Item position entries:

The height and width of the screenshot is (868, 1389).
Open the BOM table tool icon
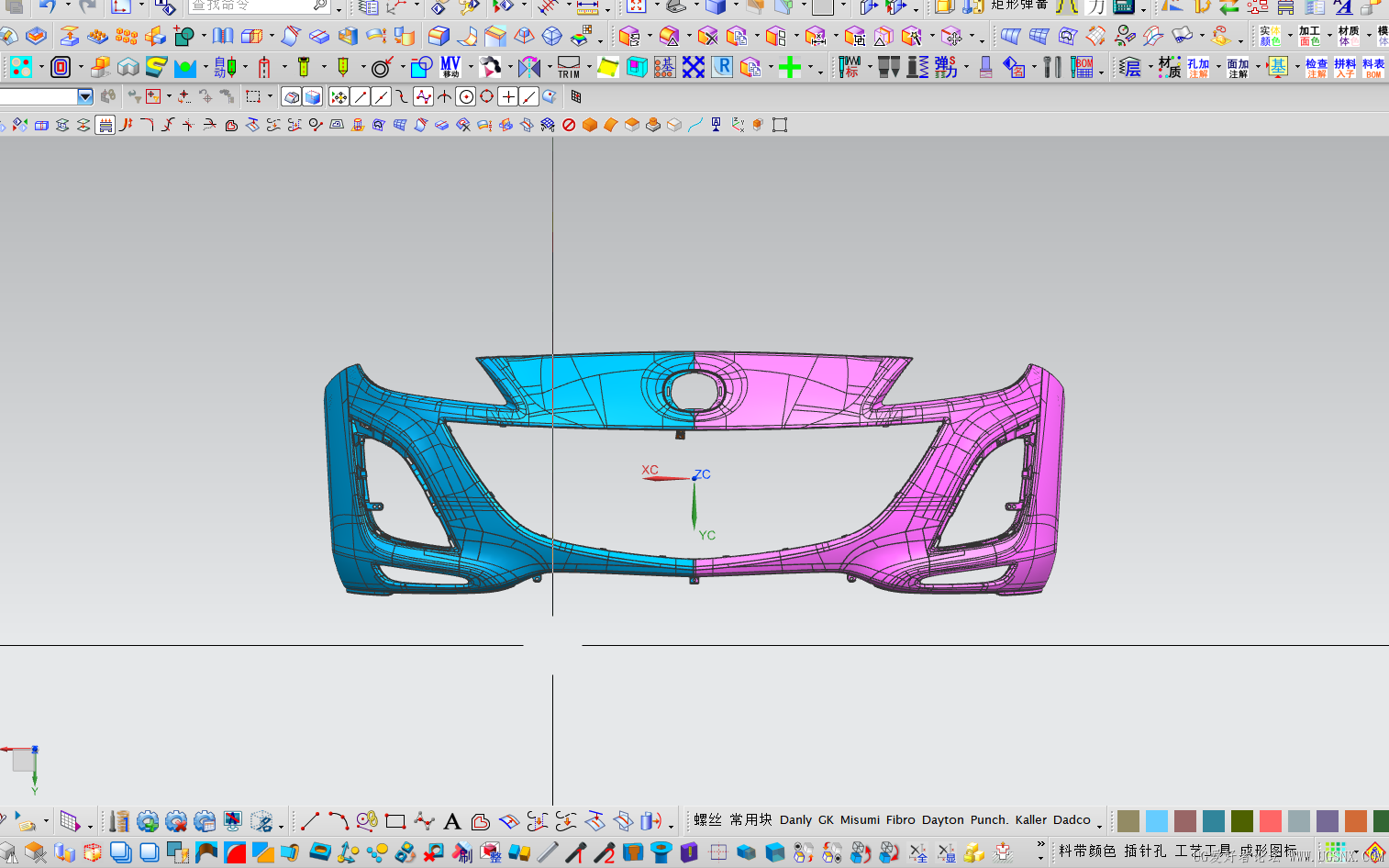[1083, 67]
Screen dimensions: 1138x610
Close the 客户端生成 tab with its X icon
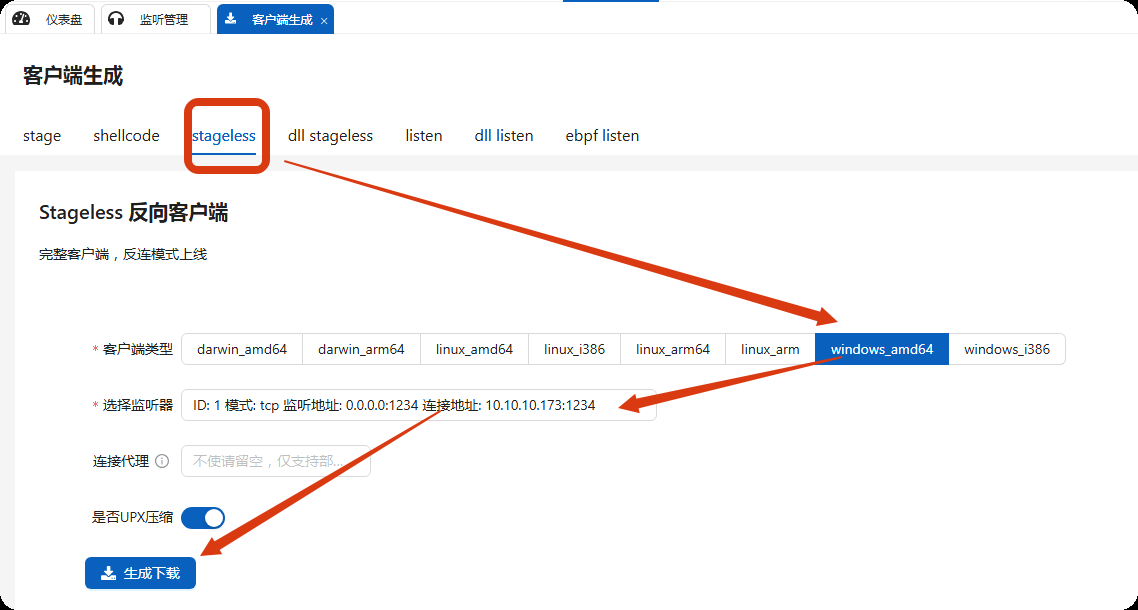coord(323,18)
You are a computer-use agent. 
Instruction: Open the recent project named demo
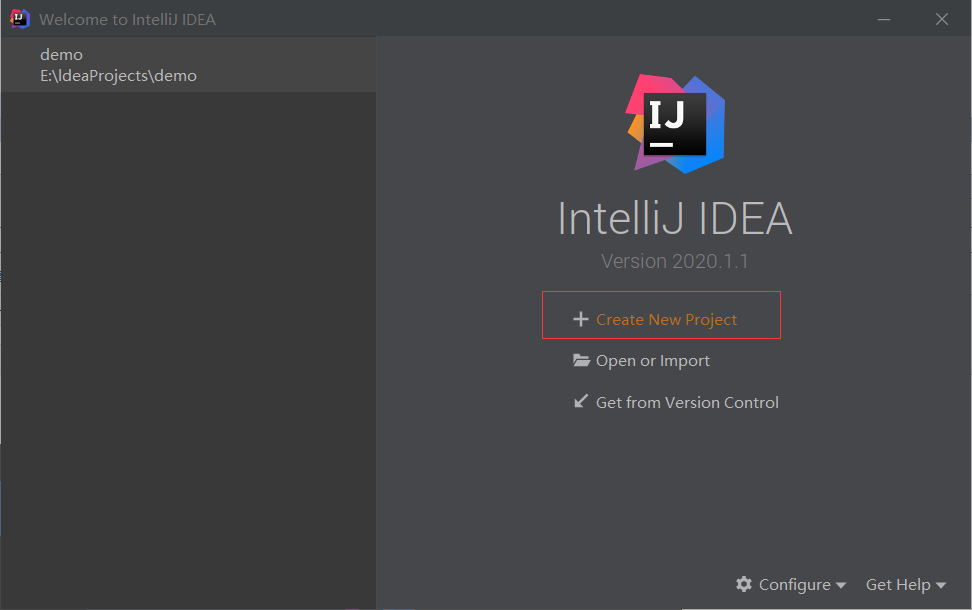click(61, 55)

» WRITTEN EXERCISE
Give back every line of the material, requests included, with each coordinate in the answers scaled by 0.95 and rounded to a whole number, halves rounding up. Leave the pictures out of your answer.

» EXERCISE RESULT
The height and width of the screenshot is (868, 1389).
Open the BOM table tool icon
[1029, 64]
Screen dimensions: 1138x610
Close the 客户端生成 tab with its X icon
coord(307,17)
You are a computer-use agent. 
Instruction: Open the recent project named demo
click(58, 52)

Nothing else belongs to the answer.